1.1 (Tuhan-Tuhan Pascakiamat)

“Bahwa dahulu kala, ada masa gila di mana genus manusia hanya terdiri dari satu spesies tunggal yang tak memiliki saudara: Homo sapiens. Bahwa dahulu kala, ada masa gila di mana rakyat (demos) adalah pemegang kekuasaan (kratos). Bahwa dahulu kala, ada masa gila di mana manusia menyembah Tuhan Semu yang tak terlihat dan tak bicara. Kini, Tuhan (deus) hidup bersama kita, dan surga telah ditarik turun ke muka bumi. Kini, kitalah penguasa semesta.”—K. Eo, dalam The Old Ken.

 

 

FANPAN KEN MENYERUAK DARI SEMAK BELUKAR, berlari layaknya maling dikejar massa. Rasanya panas walau itu adalah siang hari di pertengahan musim semi abadi. Ada api tak tampak yang membakarnya dari dalam: menggolakkan lambung, menguliti jantung, mendidihkan darah. Dia melangkah dengan begitu mengenaskan, dengan iler yang terkatung-katung di sudut mulut, dengan ingus yang keluar masuk, dan dengan mata yang pedih oleh tangis dan cucuran keringat.
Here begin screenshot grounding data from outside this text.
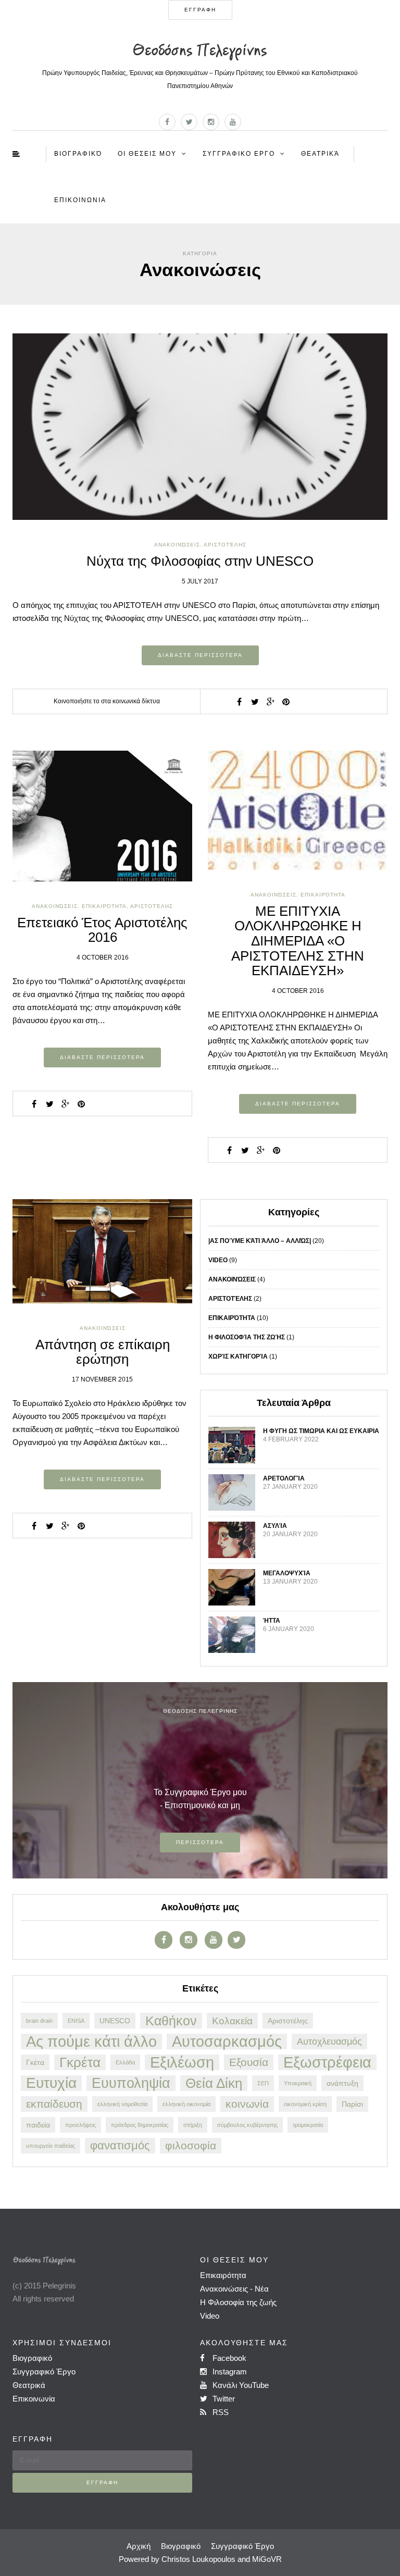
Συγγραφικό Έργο (44, 2371)
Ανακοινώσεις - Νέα (234, 2288)
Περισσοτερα (200, 1842)
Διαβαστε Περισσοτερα (200, 655)
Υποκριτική (297, 2083)
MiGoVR (267, 2559)
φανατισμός (120, 2145)
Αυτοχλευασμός (329, 2041)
Dia nyaris buat celananya basah kuyup oleh urine. Untunglah, Fanpan sudah kencing sebelum pelarian terkutuk ini dimulai. Lebih tepatnya, dia memulainya sambil kencing.
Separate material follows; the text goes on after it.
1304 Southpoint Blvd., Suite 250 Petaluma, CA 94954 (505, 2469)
Bagaimana ini bisa terjadi? Fanpan juga ingin tahu.

Jika kau lihat kondisi Fanpan Ken saat ini, yang bakal pertama kau pikir adalah: “Orang ini sudah lari puluhan kilo.” (Aslinya, dia belum lari tiga puluh meter pun.) Kau memandangnya sambil lalu, kembali ke kesibukanmu ... dan kau pun menyadari sesuatu. Kerut muncul di kening selagi kau menoleh untuk kedua kalinya, mengamati Fanpan lebih teliti. Segera, kau meralat kesimpulanmu yang pertama dan bilang, “Dia gembel.”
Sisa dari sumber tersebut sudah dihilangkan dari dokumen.